From ideation to commercialization

Mittal revealed that Ava Labs has fundamentally changed its approach to supporting India's developer community. Instead of distributing a few large grants, the company now nurtures builders across their entire journey.

"We take the builder from day one to commercialization," she explained. The firm organizes university bootcamps, sending developer teams to train students on blockchain development. A mini-grant program distributes small seed funds in quick checks to early projects. Promising teams then enter the CodeBase incubator, receiving marketing support, go-to-market strategy, and venture capital introductions.

"Sometimes engineers might have brilliant engineering skills, but they might not know how to talk to a VC," Mittal acknowledged. The comprehensive support system essentially holds developers' hands from ideation through scale, allowing engineering talent to focus on building rather than fundraising alone.

Real impact on the ground

The session highlighted concrete pilots demonstrating blockchain's practical applications. In Dantewada district of Chhattisgarh, a former Maoist-affected area, 700,000 land titles now sit on Avalanche. Every future land sale or transfer must be recorded on the public chain, making title history tamper-proof.

"If someone buys or sells land, it will be recorded on a public network," Mittal said. "Nobody can change it without detection.”

A large grain-handling firm is building a blockchain-based loan platform where farmers' stored grain automatically moves into escrow for loan issuance and returns upon repayment. Universities are issuing diplomas on blockchain, making degrees instantly verifiable anywhere.

These projects illustrate how distributed ledger technology can enhance trust in land records, agricultural finance, and education credentialing before AI is fully integrated.

Beyond crypto speculation

Indian developers are moving past cryptocurrency trading, Mittal said. Teams are building infrastructure and AI tools, not just decentralized exchanges. Examples include protocols enabling AI agents to pay each other per query, and startups tracking whiskey authenticity on the chain.

"We're moving beyond the crypto hardcore," she said. "That's what shows you that the industry is maturing in India."

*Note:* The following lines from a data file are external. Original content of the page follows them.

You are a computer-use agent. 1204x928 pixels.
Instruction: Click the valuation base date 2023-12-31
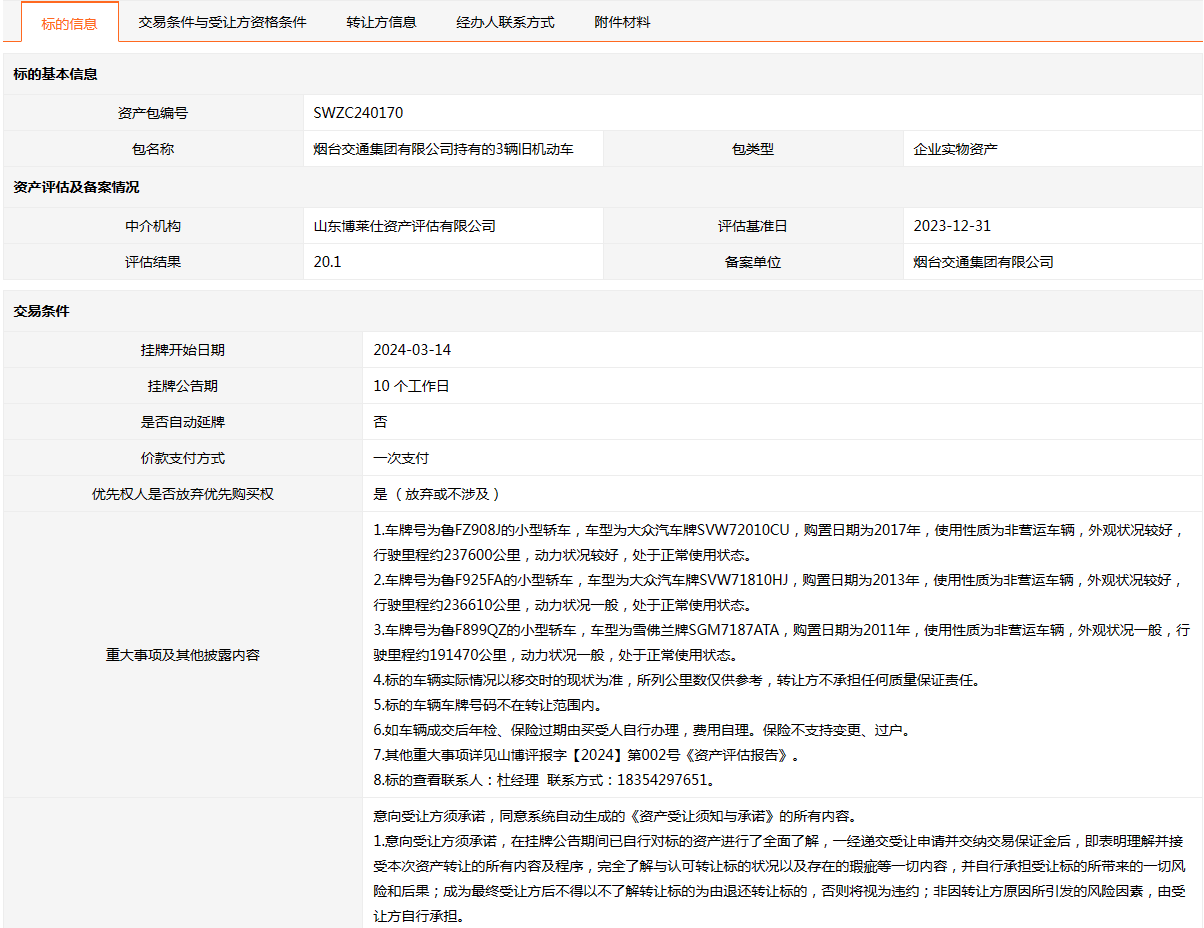coord(952,226)
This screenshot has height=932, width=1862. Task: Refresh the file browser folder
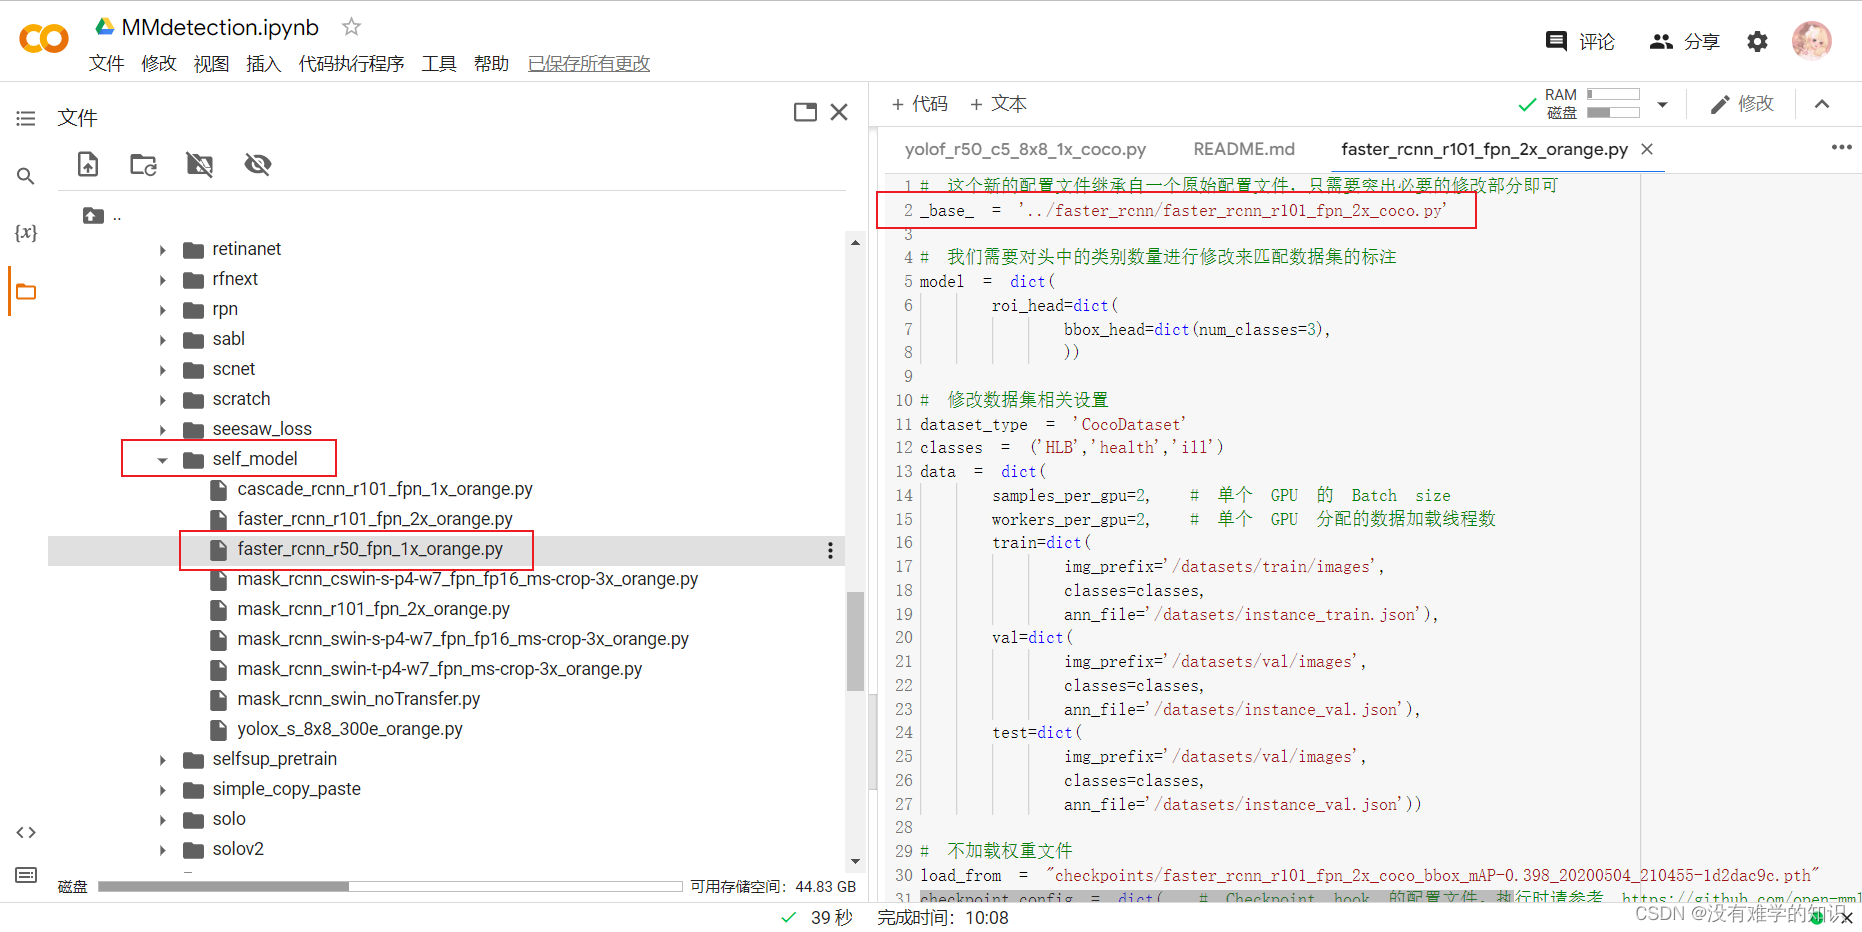143,164
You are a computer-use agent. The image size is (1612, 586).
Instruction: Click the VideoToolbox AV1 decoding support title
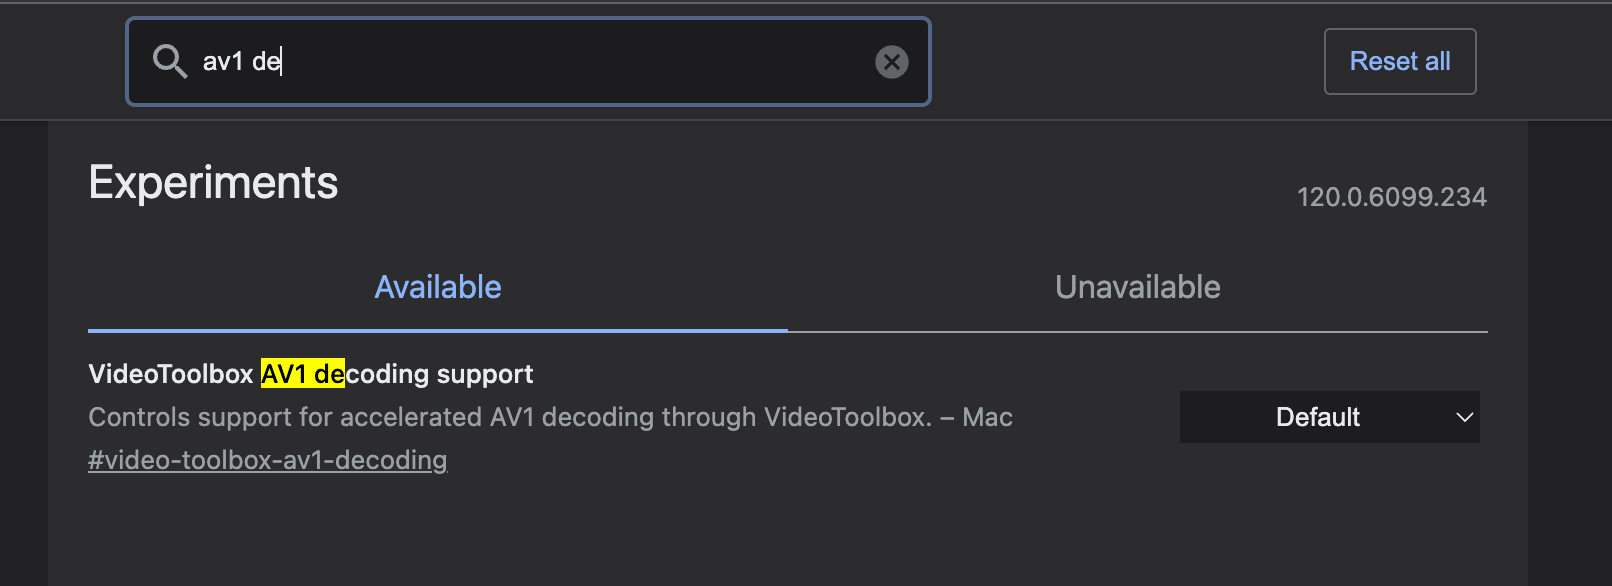coord(310,374)
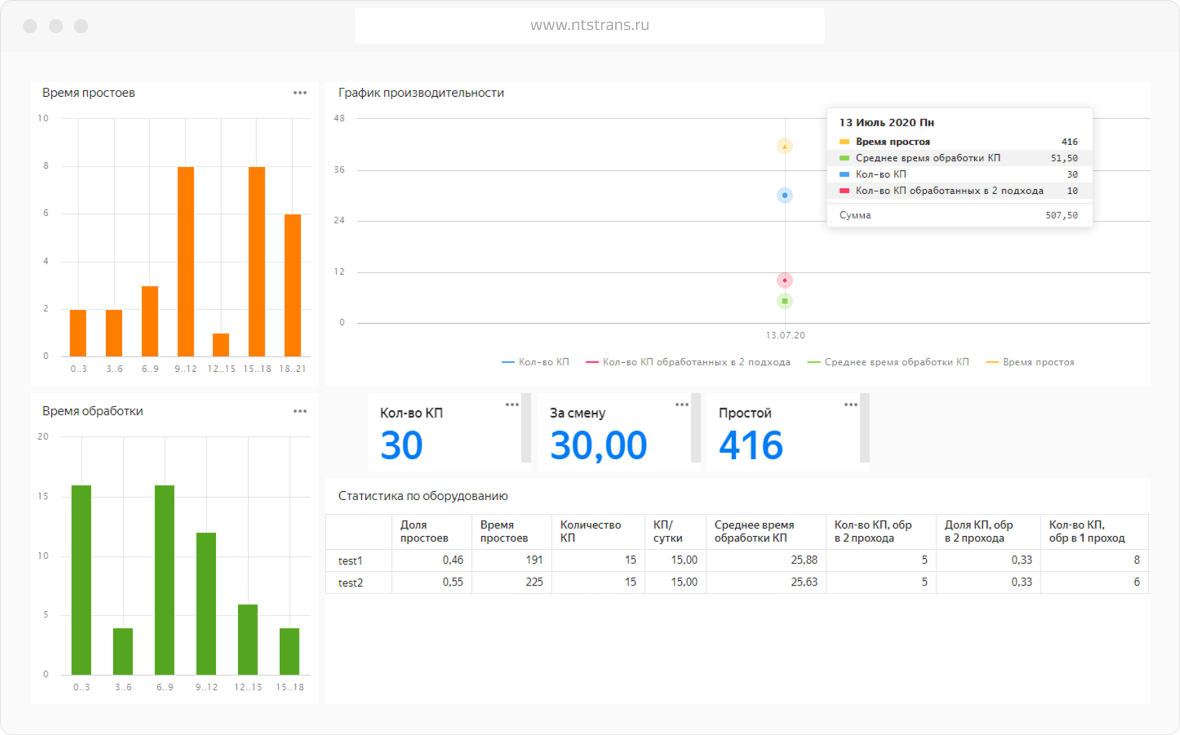The width and height of the screenshot is (1180, 735).
Task: Open the Время простоев widget options menu
Action: [300, 93]

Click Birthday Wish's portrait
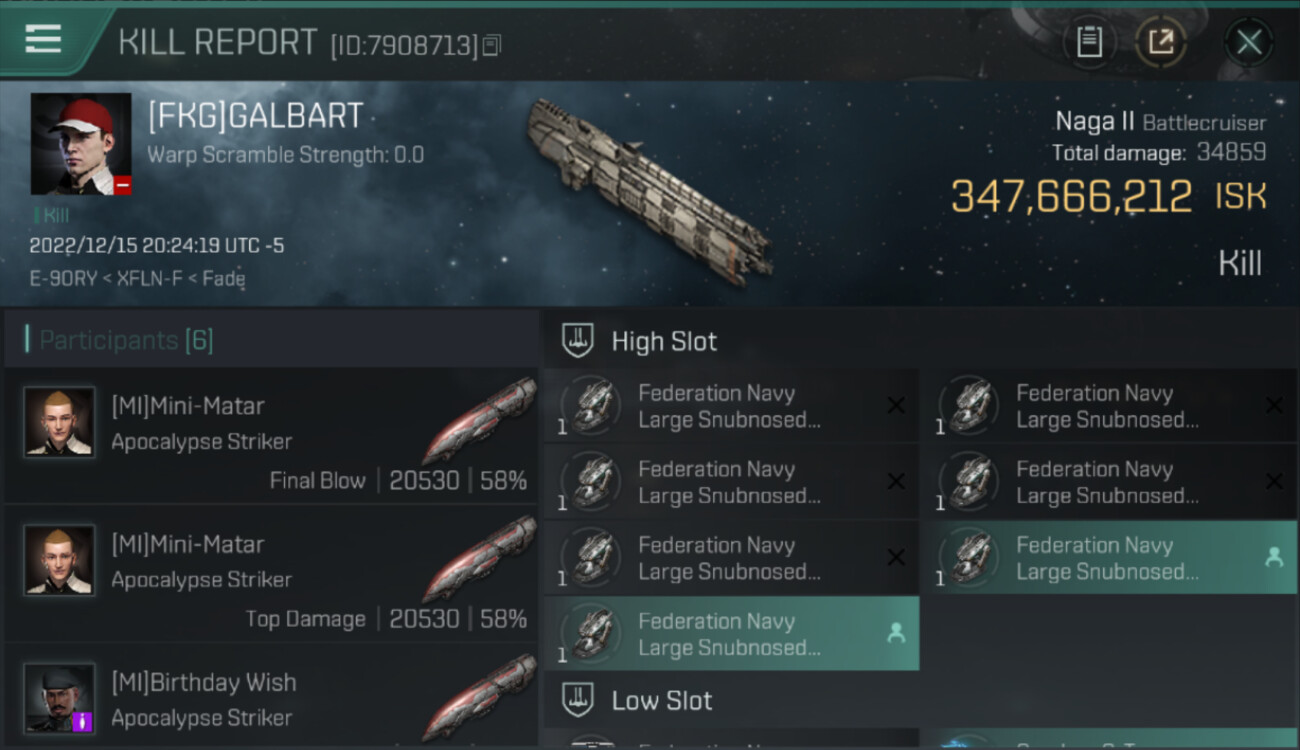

This diversification into enterprise software, supply chain systems, and decentralized identity solutions reflects India's deep developer pool and rising startup ecosystem.

The regulatory landscape

On policy, Mittal acknowledged uncertainty but saw opportunity. India is not anti-blockchain, she argued, only wary of cryptocurrency abuse. She discussed the US Genesis Act, which officially recognizes stablecoins as legitimate instruments.

This change could unleash blockchain-based remittances to India. Funds moving between India's diaspora and home country through stablecoins could cut typical 5-10% fees to near 0.5%. "Hundreds of millions, if not billions of dollars," could start flowing on chain through lower-cost corridors, Mittal said.

She warned that India will likely remain cautious on speculative tokens like meme coins, viewing such wariness as prudent for protecting retail investors.

Building for the world

The panel closed on accountability. Blockchain doesn't improve AI algorithms, Mittal reiterated, but it makes AI systems transparent and auditable. By anchoring AI inputs to verifiable records, developers can ensure model decisions are explainable.

In a decentralized data economy, better datasets can be matched to the right models, giving rise to secondary markets for high-quality data. Indian innovators can solve homegrown challenges with trusted AI-blockchain solutions and potentially export them globally.

"India's developers are building for the world," Mittal said, combining local use cases with technology that scales. In keeping with TechSparks' AI and deeptech theme, the session delivered a clear message: an infrastructure of open blockchains could empower the next generation of Indian builders to lead on secure, data-driven innovation.